Just sharing my thoughts30 Oct 2025 11:56
Background
Things are hotting up in the war against cancer. We are seeing ever more frequent announcements about advances and breakthroughs including ADCs and vaccines.
Big pharma companies are seeking to replace treatments coming off patent and to be at the forefront of the extremely profitable treatment of cancer.
AVA6000 is potentially very profitable in its own right. By cleverly selecting salivary gland cancer, it could come to market relatively quickly due to it being an unmet need with a very low bar to be improved upon in terms of progression free survival (this being the reason they have been relatively quiet about soft tissue sarcoma, not because of a lack of efficacy, but the higher and therefore more time consuming bar to approval as existing treatments exist, the progression free survival time must be longer, and fast-tracking would be harder to achieve, meaning a longer approval time than salivary gland cancer, and a longer time to further validate AVA6000 and the platform).

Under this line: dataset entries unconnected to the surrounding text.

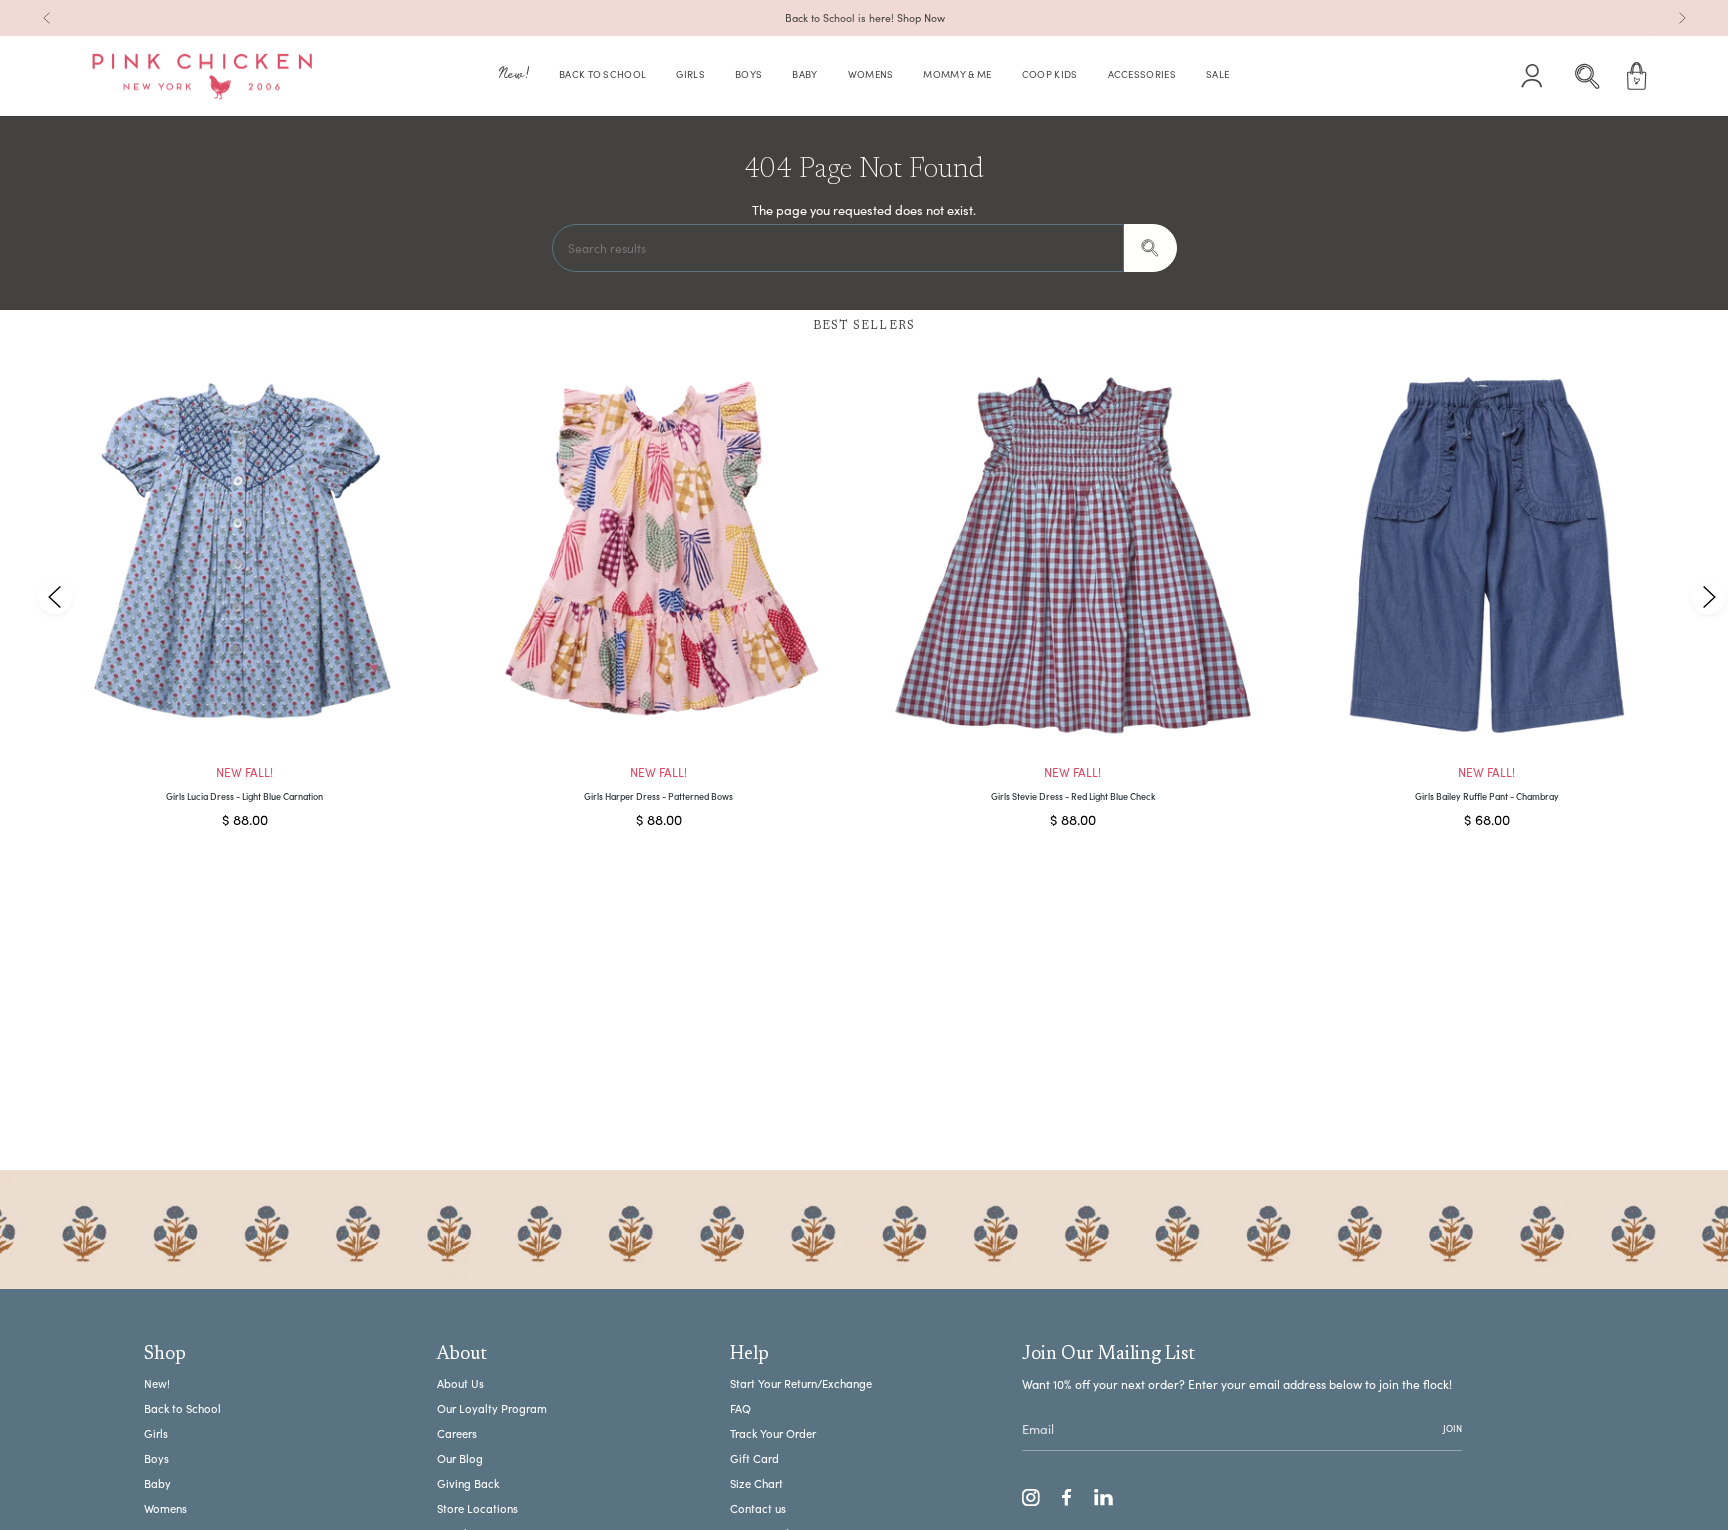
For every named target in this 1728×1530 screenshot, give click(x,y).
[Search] (1150, 248)
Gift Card (754, 1458)
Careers (457, 1433)
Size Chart (756, 1483)
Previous (55, 596)
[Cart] (1637, 76)
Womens (165, 1508)
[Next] (1682, 18)
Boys (156, 1458)
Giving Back (468, 1483)
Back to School (182, 1408)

The bigger picture is that the success of AVA6000 trials will validate the platform.
Putting funding to one side, my main concern has been keeping ahead of the competition. Whilst AVA6000 should hopefully pass through approval relatively quickly and be profitable for a number of years for use with salivary cancer, soft tissue sarcoma, triple negative breast cancer, and potentially others, it seems likely that superior treatments will follow relatively quickly, including those under development by Avacta.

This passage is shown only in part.